By a reply dated 10-9-2012, the High Court clarified to the Government that the recommendation for the discharge of the petitioner from probation was an independent one and not in continuation of the disciplinary proceedings. 11. The main submissions of Mr. D.V. Seetharam Murthy, learned Senior Counsel appearing for the petitioner, are – (i) that the petitioner is the 6th girl child among 7 girl children born to her parents; (ii) that she is a gold medallist in LL.M.; (iii) that the charges framed against her in the disciplinary proceedings formed the foundation for the impugned order of discharge from probation; (iv) that an order of discharge from probation, even if termed as a discharge simpliciter without casting a stigma, will nonetheless be punitive in nature, if charges were framed, enquiry conducted and findings are recorded about the guilt of the delinquent; (v) that the whole disciplinary proceedings proceeded on the basis of statements made allegedly by the Personal Assistant, against whom the petitioner had issued several Memos and who had therefore become inimical to the petitioner; and (vi) that the mistake that occurred in the judgment in S.C.No.310 of 2009, had already been corrected in the draft judgment by the petitioner, but the same was not carried out by the Personal Assistant, resulting in the Division Bench of the High Court referring the matter to the Administrative Committee and that all the hard work that the petitioner put in, had been wiped out by the order of discharge passed after finding the petitioner guilty of misconduct. 12. In response, it is contended by Mr. S. Sri Ram, learned Standing Counsel for the Registry, that the charges framed in the departmental enquiry never formed the foundation for the order of discharge simpliciter and that the whole sequence of events that happened on parallel lines would establish very clearly that the impugned order of discharge was one passed simpliciter. In a lucid manner, the learned Standing Counsel for the Registry explained as to how without reference to the disciplinary proceedings, a note was circulated to the Hon’ble Chief Justice on 15-12-2011 (even before the Enquiry Officer submitted his report) for the declaration of satisfactory completion of probation of the entire batch of officers to which the petitioner belonged and as to how a decision was arrived at by the Administrative Committee in its meeting held on 13-02- 2012.

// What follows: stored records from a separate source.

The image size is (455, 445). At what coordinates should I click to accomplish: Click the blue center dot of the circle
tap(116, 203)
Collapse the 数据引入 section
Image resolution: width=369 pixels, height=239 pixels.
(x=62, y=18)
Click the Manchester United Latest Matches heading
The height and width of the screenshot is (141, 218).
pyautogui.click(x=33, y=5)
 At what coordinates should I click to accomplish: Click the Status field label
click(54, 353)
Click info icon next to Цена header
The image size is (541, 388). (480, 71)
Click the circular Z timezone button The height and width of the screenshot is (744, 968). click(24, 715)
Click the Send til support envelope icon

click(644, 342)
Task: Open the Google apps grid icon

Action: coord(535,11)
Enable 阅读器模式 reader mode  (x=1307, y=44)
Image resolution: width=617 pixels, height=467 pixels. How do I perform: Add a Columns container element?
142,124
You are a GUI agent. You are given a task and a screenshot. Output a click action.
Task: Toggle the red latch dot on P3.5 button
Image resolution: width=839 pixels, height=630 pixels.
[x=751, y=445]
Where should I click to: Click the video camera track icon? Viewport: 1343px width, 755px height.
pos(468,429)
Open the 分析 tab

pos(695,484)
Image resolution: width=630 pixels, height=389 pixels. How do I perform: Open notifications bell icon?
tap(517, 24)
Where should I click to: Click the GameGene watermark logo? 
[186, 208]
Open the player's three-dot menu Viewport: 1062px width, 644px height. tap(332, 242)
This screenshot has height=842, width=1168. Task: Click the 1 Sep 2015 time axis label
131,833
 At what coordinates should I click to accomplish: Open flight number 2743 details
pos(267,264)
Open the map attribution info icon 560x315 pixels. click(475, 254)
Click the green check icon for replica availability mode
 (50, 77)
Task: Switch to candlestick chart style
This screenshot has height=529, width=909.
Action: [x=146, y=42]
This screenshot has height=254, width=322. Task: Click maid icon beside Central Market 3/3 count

Relying upon the old adage that witnesses may lie but the circumstances may not, the learned Standing Counsel for the Registry pointed out that the disciplinary proceedings as well as the action for confirmation of probation of all the officers of the batch, proceeded on completely different planes. Therefore, the learned Standing Counsel submitted that the petitioner cannot take advantage of the disciplinary proceedings and project the same as the foundation for a discharge simpliciter. 13. The learned Senior Counsel for the petitioner as well as the learned Standing Counsel for the Registry relied upon several decisions revolving around “motive” and “foundation”. But all decisions actually turned on the applicability of settled principles of law to fact situations. Keeping this in mind, we shall first look at the Rules. 14. Rule 9 (a) of the Andhra Pradesh State Judicial Service Rules, 2007, prescribes that every person appointed to the category of District Judges by direct recruitment, shall be on probation for a period of two years from the date on which he joins duty. Clause (d) of Rule 9 states that the period of probation or officiation may be extended by the High Court by such period not exceeding the period of probation. 15. Rule 10 speaks about declaration of satisfactory completion of probation. Rule 11 speaks about discharge of unsuitable probationers. Rule 11 reads as follows: “11. Discharge of unsuitable probationers: If at the end of the period of probation or the period of extended probation, the Appointing Authority on the recommendation of the High Court, considers that the probationer is not suitable to the post to which he has been appointed, may by order discharge him from service after giving him one month’s notice or one month’s pay in lieu thereof.” 16. In view of the provisions of Rule 11, there is no controversy as to the power of the High Court to discharge the petitioner from probation, on the ground of unsuitability to the post. 17. Several cases have come up before the Apex Court on the question of discharge of probationers by orders simplicitor, in the backdrop of disciplinary proceedings either on the anvil or pending at some stage. Some of them related to Judicial Service itself. Therefore, we shall focus mainly on those decisions which arose out of Judicial Service, but shall also take note of cases arising out of other services. 18.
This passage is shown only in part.